Technology

Information Superhighway Robbery

More information has been imprisoned behind dollars and cents. The Atlanta Journal Constitution had already jumped on the registration bandwagon, forcing you to give up name, address, email, and your soul in exchange for the privilege of reading their news. About a year ago, they took all of their sports columnists – pretty much sports editorials – off to a pay site – $6 a month or $30 a year. The result? Atlanta sports talk radio had fewer discussions and fewer callers about the columns that were published. My friends and I now rarely, if ever, discuss what was written.
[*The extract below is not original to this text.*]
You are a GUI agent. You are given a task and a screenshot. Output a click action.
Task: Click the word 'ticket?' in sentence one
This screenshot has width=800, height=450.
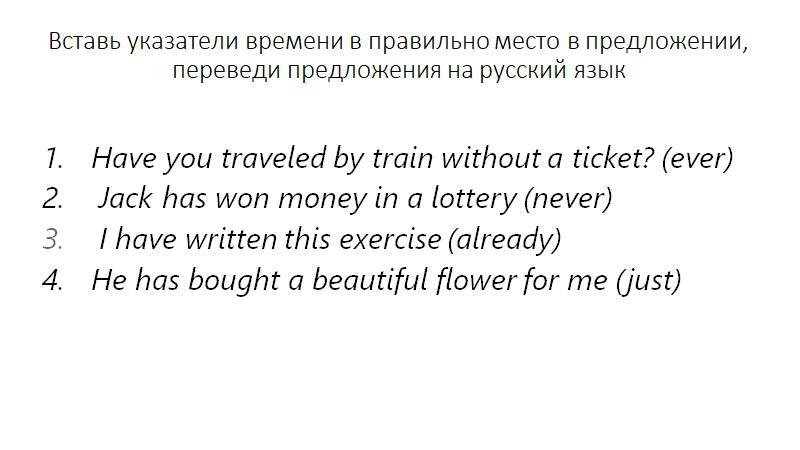pos(612,158)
So I’m guessing after about a year of floundering about, wondering why more people weren’t paying to read a bunch of second-rate sports opinion columns with odd biases (imagine a Kentucky fan talking about ACC football), they decided the answer must be that they simply weren’t squeezing people hard enough. The freeloaders apparently had to go, so now, only the most fact-based, mainstream sports articles are free. Any in-depth or peripheral stories are not a part of AJC Sports Plus. So you can find out the score of a game, and the game write-up for free, but the stories about the announcer undergoing cancer treatment, what I presume to be a game preview, and GT vs. Miami selling out are all apparently something I have to pay for. Never mind this and this, which give me the same information for free. This will always be the case. There will ALWAYS be another outlet for the same information, except for the editorials, which most people can do without.

As web serving becomes cheaper and the web audience continues to increase, the content-based sites that will prosper will be the ones that can get good advertising contracts and lots of viewers. Look at television – there are only a few channels that can get away with charging for premium content, most notably HBO. And in television, the content is copyrighted, and the limited bandwidth limits the number of content providers. The AJC’s feeble attempt at premium content is like charging HBO prices for a channel that shows only made-for-TV movies in an area with thousands of broadcast channels. Their content is neither unique enough nor of high enough quality to become anything but irrelevant.